Intro Harris and Klebold were both enrolled in video-production classes and kept five video tapes that were recorded with school video equipment.[53] Only two of these, "Hitmen for Hire" and "Rampart Range", and part of a third known as "Radioactive Clothing", have been released.[j] The remaining three tapes detailed their plans and reasons for the massacre, including the ways they hid their weapons and deceived their parents.[55] Most were shot in the Harris family basement, and are thus known as the Basement Tapes. Thirty minutes before the attack, they made a final video saying goodbye and apologizing to their friends and families.[56]
In December 1999, before anyone besides investigators had seen them, Time magazine published an article on these tapes.[57] The victims' family members threatened to sue Jefferson County. As a result, select victim families and journalists were allowed to view them, though the tapes were then withheld from the public and, in 2011, destroyed for fear of inspiring future massacres.[58] Transcripts of some of the dialogue and a short clip recorded surreptitiously by a victim's father still exist. The pair claimed they were going to make copies of the tapes to send to news stations but never did so.[59]

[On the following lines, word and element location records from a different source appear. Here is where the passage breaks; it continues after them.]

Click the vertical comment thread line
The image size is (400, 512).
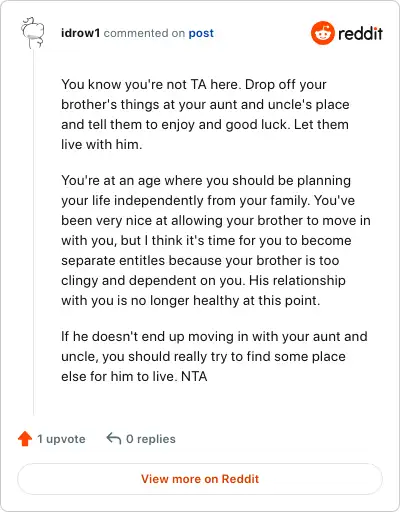(x=34, y=232)
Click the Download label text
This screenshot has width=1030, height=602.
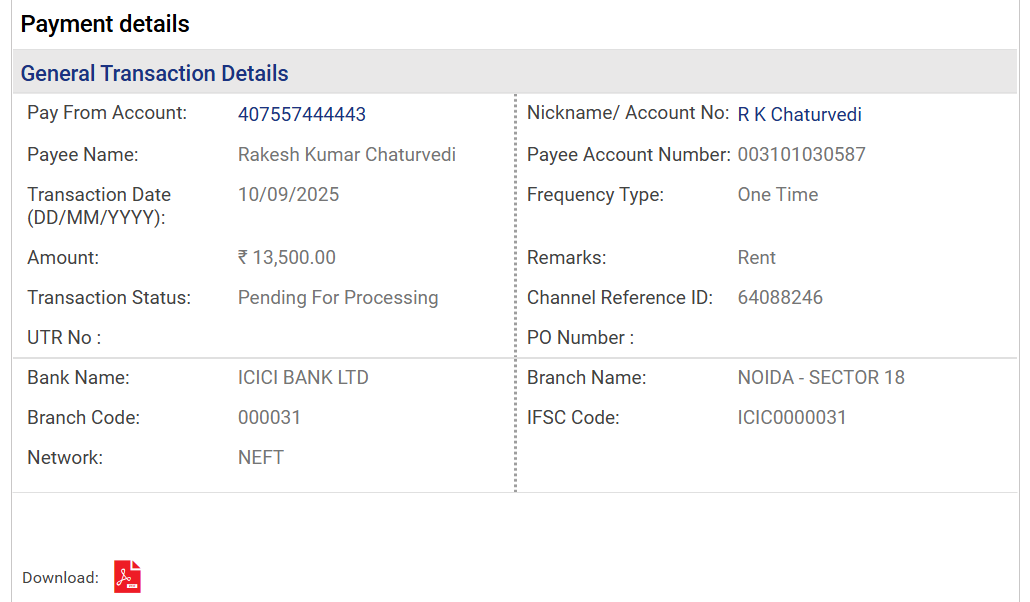(60, 578)
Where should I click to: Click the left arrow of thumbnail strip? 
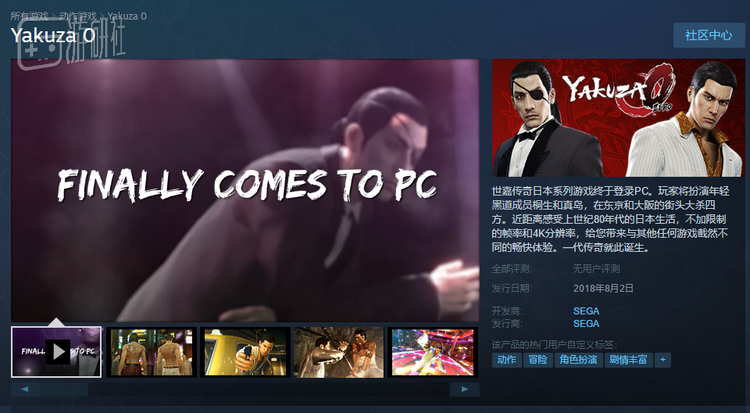click(25, 389)
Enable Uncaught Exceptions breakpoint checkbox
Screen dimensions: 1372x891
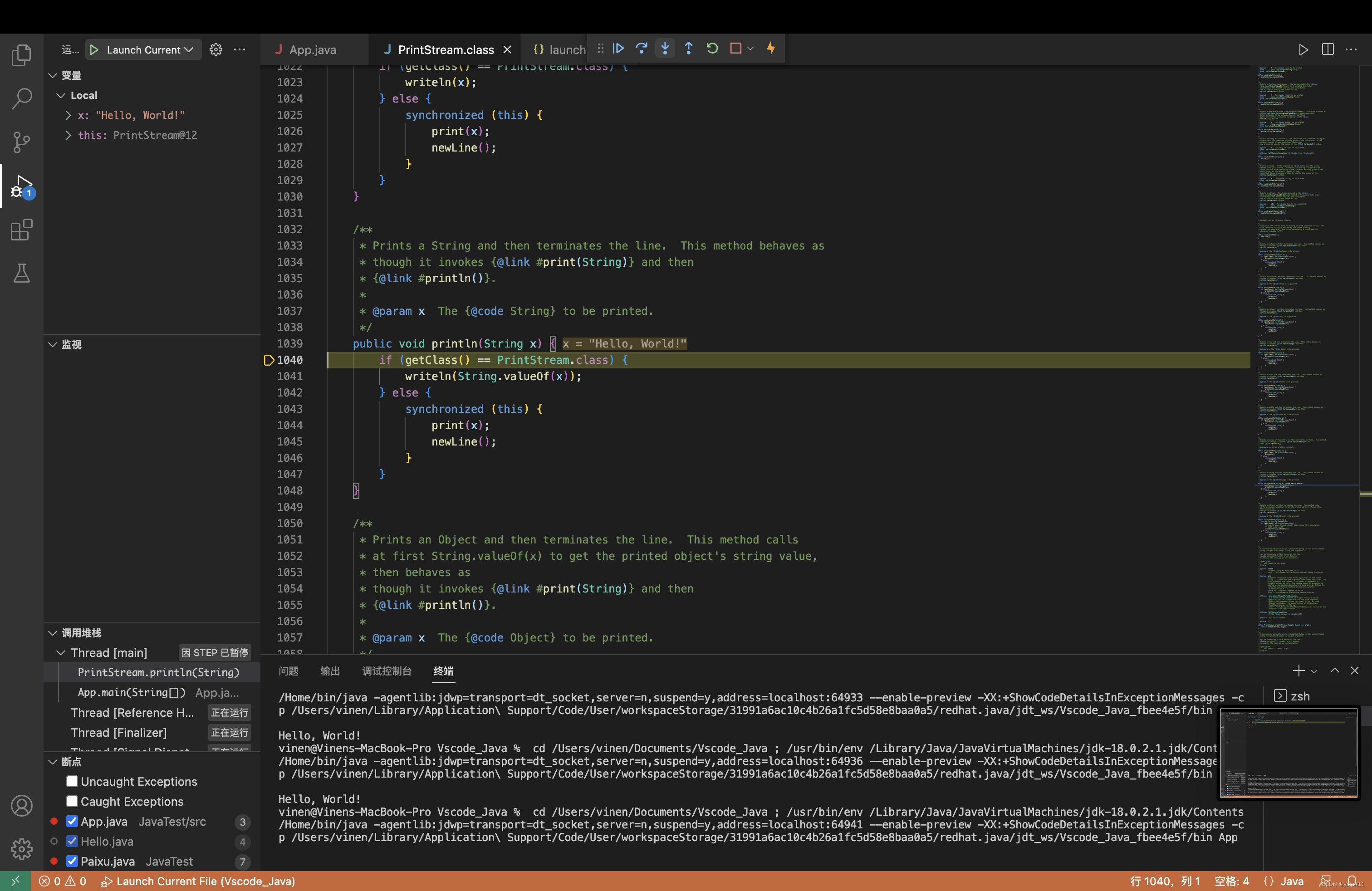[72, 781]
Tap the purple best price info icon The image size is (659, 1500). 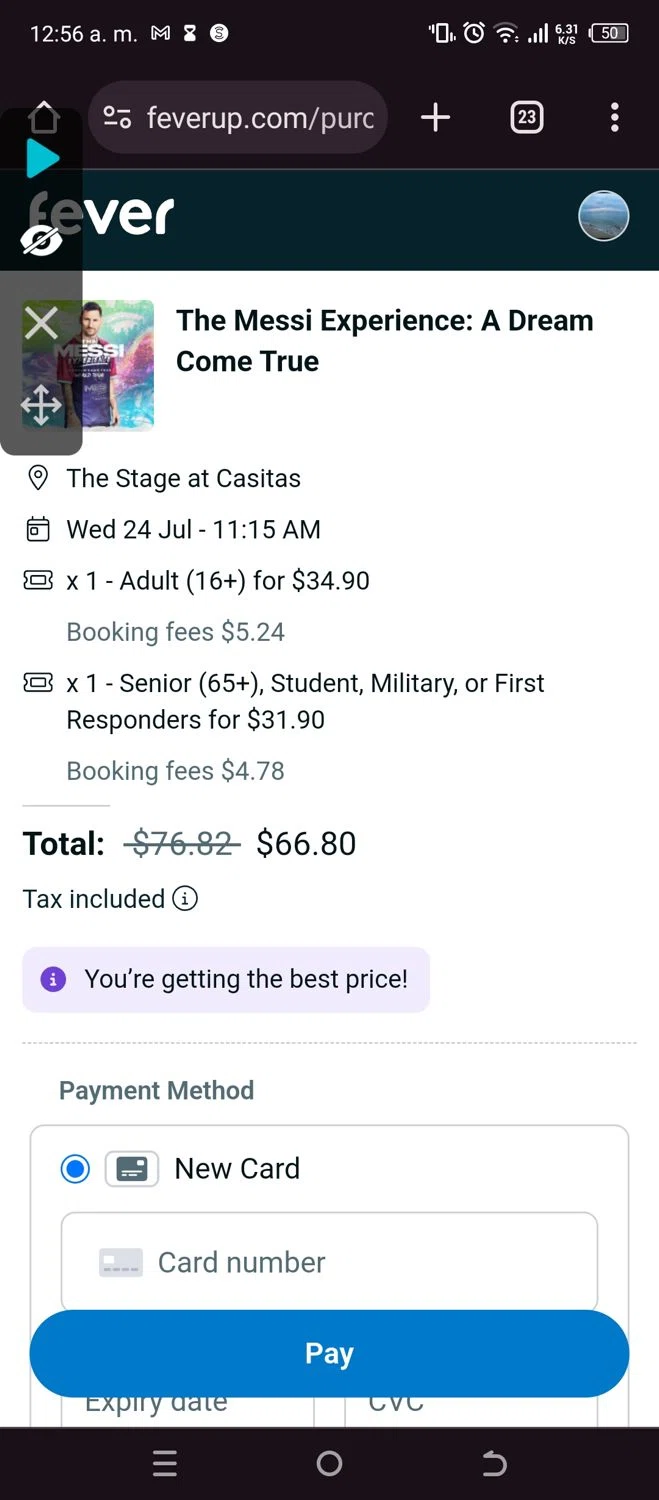[x=53, y=979]
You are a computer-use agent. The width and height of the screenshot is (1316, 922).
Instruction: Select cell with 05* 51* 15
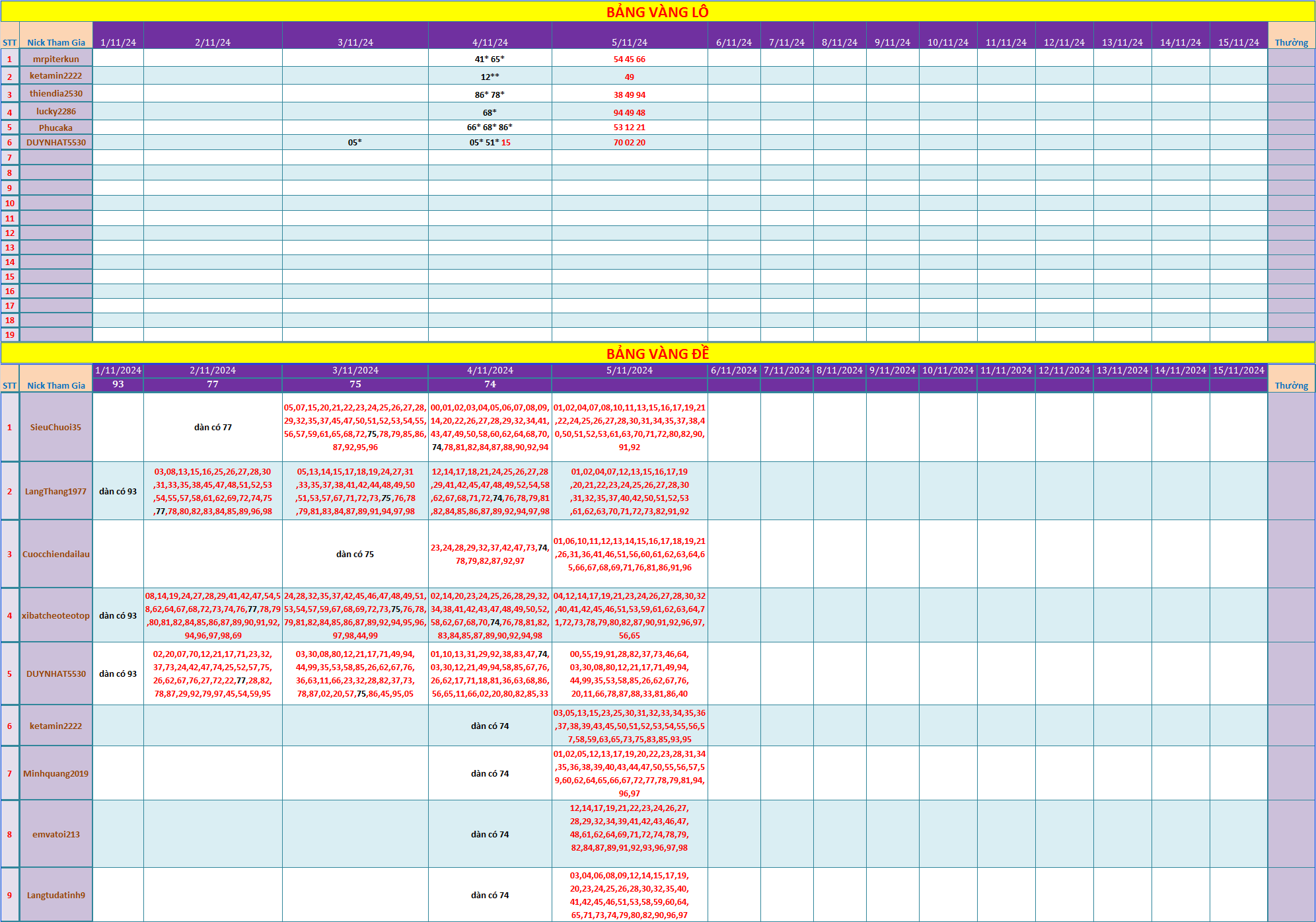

When an economics class had Harris make an ad for a business, he and Klebold made a video called Hitmen for Hire on December 8, 1998, which was released in February 2004. It depicts them as part of the Trench Coat Mafia, a clique in the school who wore black trench coats and opposed jocks,[60] extorting money for protecting preps from bullies.[16][61][62] Klebold and Harris themselves were apparently not a part of the Trench Coat Mafia but were friends with some of its members.